### [Prompt]
Repeat every record below exactly as written.

### [Input]
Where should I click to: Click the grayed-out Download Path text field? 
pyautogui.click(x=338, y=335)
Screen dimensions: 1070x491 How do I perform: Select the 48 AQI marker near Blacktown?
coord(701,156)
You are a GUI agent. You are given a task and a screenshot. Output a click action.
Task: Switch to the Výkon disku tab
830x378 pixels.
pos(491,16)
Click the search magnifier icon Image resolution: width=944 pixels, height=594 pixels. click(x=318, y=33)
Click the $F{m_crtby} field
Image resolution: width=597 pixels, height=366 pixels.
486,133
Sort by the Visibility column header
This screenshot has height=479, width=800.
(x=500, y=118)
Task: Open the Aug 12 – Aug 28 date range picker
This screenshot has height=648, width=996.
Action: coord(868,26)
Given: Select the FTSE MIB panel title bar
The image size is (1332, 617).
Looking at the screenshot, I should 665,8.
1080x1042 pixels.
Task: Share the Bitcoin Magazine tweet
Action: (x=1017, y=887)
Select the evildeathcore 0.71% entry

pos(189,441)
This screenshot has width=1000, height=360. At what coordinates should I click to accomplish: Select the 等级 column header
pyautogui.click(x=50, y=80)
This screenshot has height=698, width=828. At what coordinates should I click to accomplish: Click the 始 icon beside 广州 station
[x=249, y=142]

### [Written solution]
Where should I click to: Click the grayed-out Download Path text field? 
pyautogui.click(x=338, y=335)
Screen dimensions: 1070x491 How do I perform: Select the 48 AQI marker near Blacktown?
coord(701,156)
You are a GUI agent. You are given a task and a screenshot. Output a click action.
Task: Switch to the Výkon disku tab
830x378 pixels.
pos(491,16)
Click the search magnifier icon Image resolution: width=944 pixels, height=594 pixels. click(x=318, y=33)
Click the $F{m_crtby} field
Image resolution: width=597 pixels, height=366 pixels.
486,133
Sort by the Visibility column header
This screenshot has height=479, width=800.
(x=500, y=118)
Task: Open the Aug 12 – Aug 28 date range picker
This screenshot has height=648, width=996.
Action: coord(868,26)
Given: Select the FTSE MIB panel title bar
The image size is (1332, 617).
Looking at the screenshot, I should 665,8.
1080x1042 pixels.
Task: Share the Bitcoin Magazine tweet
Action: (x=1017, y=887)
Select the evildeathcore 0.71% entry

pos(189,441)
This screenshot has width=1000, height=360. At what coordinates should I click to accomplish: Select the 等级 column header
pyautogui.click(x=50, y=80)
This screenshot has height=698, width=828. At what coordinates should I click to accomplish: Click the 始 icon beside 广州 station
[x=249, y=142]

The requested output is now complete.